◆ **The task**: Return the data below exactly, but only from the line containing "The height and width of the screenshot is (819, 1456)." through the line containing "Task: Expand the Explore dropdown menu", with both of those lines included.

★ ★ ★ ★ ★

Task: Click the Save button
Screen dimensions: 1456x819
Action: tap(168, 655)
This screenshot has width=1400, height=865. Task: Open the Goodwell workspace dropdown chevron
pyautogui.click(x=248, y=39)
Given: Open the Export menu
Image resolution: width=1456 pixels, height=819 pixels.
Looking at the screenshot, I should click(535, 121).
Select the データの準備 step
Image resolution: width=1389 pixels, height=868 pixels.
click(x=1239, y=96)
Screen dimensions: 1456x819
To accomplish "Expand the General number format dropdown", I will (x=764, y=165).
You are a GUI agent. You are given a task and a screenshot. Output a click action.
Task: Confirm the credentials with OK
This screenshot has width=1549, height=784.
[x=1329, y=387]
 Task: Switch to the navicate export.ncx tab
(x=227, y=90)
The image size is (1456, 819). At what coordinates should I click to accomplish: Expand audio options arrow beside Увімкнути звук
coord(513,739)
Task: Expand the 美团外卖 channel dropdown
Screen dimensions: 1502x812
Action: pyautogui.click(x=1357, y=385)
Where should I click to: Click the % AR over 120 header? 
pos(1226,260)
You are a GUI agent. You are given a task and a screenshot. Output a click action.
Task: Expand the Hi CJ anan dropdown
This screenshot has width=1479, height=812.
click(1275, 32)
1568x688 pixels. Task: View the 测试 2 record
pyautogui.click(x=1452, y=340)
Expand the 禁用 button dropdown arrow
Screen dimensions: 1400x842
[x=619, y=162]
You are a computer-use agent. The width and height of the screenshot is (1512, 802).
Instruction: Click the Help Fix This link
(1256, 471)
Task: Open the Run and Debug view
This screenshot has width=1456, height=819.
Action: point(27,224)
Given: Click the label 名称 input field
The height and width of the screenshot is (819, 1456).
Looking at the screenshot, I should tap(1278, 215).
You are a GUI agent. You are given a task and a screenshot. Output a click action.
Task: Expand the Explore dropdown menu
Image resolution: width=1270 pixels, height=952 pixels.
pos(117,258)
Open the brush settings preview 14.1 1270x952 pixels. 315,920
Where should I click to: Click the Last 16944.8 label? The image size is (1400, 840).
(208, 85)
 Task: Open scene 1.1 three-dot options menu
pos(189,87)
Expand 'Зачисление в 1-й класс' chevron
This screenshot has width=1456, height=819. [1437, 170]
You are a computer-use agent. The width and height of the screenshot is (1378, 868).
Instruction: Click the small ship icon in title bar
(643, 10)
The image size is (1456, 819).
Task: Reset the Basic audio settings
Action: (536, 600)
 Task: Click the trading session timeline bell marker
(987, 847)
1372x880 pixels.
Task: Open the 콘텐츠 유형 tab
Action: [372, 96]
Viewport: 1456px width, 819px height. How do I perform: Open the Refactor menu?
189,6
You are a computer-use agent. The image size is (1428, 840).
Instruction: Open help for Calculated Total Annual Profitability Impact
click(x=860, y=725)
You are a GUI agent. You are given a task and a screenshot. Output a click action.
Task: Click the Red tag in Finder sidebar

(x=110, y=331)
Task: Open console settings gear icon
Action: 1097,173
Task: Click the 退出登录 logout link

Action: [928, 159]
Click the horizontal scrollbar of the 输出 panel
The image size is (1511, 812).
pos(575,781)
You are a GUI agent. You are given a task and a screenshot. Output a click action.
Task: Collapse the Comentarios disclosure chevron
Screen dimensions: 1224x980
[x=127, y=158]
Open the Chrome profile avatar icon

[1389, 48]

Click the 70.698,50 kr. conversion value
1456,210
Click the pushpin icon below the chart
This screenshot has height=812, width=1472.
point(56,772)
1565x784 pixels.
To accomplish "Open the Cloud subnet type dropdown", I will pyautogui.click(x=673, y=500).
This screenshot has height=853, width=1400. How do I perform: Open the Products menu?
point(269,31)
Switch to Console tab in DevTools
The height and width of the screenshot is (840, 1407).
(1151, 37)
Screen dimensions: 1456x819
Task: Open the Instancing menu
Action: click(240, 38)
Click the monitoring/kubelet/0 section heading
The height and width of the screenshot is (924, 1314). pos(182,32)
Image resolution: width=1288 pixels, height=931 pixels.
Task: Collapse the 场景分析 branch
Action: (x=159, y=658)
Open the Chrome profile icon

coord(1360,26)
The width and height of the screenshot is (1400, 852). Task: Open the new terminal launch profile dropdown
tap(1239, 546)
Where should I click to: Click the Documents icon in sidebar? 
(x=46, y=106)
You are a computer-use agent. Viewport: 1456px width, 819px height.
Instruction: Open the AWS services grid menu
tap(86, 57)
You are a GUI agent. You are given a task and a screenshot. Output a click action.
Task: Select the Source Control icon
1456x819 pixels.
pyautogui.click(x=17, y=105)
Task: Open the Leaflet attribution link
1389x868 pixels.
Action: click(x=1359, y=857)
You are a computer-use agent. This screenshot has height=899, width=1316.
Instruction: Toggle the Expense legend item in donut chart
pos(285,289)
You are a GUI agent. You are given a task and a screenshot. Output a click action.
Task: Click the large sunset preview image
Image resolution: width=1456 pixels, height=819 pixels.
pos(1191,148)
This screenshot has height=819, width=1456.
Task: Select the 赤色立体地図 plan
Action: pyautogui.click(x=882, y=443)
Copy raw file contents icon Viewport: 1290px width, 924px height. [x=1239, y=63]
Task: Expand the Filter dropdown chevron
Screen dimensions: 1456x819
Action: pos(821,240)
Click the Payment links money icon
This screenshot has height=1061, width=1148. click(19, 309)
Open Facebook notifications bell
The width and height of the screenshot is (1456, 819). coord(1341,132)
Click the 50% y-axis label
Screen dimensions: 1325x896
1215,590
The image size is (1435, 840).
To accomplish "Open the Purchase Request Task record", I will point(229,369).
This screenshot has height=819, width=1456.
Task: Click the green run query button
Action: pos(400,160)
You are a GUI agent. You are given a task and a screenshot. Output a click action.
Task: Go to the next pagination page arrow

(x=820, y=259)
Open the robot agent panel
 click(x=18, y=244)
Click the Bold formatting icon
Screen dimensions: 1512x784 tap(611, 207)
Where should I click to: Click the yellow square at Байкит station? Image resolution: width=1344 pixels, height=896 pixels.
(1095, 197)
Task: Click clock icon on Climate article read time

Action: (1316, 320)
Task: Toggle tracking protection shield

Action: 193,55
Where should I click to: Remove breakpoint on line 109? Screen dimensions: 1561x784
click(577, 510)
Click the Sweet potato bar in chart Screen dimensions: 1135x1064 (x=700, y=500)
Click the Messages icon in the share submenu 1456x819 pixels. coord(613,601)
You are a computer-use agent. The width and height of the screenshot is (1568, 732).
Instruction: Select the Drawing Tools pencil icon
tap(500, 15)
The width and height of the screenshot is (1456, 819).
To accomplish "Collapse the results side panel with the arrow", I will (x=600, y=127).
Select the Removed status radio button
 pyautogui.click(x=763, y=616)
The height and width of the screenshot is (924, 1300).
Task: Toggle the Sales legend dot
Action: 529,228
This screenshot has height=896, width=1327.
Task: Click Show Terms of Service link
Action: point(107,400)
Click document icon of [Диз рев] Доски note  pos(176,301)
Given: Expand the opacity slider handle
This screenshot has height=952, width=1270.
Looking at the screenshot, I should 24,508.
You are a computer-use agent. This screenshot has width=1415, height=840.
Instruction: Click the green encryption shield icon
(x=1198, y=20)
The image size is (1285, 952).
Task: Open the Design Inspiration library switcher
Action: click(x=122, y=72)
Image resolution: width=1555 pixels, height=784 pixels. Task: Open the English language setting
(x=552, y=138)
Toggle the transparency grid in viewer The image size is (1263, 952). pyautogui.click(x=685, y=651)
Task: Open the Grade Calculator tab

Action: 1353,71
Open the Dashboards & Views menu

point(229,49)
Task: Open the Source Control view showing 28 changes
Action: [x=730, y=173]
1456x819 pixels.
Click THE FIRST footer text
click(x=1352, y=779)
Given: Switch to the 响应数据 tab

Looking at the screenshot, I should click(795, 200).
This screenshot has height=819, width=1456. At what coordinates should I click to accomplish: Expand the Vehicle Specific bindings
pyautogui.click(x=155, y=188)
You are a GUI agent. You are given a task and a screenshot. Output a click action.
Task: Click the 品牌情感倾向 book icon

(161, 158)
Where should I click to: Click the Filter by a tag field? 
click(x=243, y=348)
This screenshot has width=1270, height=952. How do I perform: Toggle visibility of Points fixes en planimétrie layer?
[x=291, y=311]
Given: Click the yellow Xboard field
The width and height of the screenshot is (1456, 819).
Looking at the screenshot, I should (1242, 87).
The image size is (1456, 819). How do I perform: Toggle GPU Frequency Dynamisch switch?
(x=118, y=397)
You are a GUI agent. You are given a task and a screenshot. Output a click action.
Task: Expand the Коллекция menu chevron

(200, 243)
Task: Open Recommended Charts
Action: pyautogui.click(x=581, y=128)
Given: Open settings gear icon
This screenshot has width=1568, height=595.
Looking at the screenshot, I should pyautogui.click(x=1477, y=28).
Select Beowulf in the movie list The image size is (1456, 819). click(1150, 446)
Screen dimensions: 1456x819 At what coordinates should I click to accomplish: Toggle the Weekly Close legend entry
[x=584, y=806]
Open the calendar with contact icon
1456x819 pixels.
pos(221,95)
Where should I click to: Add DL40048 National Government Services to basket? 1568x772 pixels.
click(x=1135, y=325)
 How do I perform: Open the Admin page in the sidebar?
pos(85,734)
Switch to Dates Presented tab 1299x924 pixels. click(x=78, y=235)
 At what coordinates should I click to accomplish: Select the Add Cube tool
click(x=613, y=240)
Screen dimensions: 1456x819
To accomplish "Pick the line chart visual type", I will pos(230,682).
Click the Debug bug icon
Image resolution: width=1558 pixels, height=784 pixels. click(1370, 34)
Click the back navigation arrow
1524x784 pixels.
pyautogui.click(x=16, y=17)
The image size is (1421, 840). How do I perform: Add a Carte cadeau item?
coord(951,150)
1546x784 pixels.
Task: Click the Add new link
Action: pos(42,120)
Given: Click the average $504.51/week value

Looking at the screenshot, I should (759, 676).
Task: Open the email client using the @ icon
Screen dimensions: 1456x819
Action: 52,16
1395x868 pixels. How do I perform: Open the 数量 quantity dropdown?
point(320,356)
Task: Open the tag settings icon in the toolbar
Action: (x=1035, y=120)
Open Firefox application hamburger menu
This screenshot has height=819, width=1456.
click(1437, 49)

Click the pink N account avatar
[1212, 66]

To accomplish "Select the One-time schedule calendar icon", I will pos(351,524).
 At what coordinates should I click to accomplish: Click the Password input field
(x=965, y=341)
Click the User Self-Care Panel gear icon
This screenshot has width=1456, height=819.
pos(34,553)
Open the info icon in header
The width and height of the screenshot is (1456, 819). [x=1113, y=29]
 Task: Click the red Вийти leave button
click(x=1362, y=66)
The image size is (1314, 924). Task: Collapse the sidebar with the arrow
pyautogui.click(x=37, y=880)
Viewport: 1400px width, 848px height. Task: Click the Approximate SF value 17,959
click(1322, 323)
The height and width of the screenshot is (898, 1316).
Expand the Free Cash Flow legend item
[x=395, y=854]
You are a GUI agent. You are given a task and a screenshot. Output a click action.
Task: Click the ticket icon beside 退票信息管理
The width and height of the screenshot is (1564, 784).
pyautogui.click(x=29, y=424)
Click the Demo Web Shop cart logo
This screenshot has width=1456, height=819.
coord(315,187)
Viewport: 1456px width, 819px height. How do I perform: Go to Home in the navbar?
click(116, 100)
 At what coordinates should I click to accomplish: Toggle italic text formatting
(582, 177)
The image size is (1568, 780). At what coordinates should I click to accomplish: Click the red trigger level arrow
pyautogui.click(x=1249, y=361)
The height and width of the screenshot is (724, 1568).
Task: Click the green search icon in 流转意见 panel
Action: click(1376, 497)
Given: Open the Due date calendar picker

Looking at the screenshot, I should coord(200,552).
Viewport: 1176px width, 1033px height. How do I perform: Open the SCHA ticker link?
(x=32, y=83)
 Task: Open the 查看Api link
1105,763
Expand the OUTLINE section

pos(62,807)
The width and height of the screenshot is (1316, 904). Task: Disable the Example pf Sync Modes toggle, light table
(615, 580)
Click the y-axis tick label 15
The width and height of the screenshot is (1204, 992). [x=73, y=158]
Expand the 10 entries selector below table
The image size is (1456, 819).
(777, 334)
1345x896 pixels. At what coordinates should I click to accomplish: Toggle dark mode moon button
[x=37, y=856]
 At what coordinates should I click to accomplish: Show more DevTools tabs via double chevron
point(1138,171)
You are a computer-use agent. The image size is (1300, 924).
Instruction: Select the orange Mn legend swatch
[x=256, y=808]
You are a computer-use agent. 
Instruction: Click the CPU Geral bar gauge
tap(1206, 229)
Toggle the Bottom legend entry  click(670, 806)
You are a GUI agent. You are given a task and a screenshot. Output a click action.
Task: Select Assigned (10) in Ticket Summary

★ ★ ★ ★ ★

◆ **Task answer**:
The height and width of the screenshot is (819, 1456).
Looking at the screenshot, I should tap(1278, 215).
You are a GUI agent. You are given a task and a screenshot. Output a click action.
Task: Expand the Explore dropdown menu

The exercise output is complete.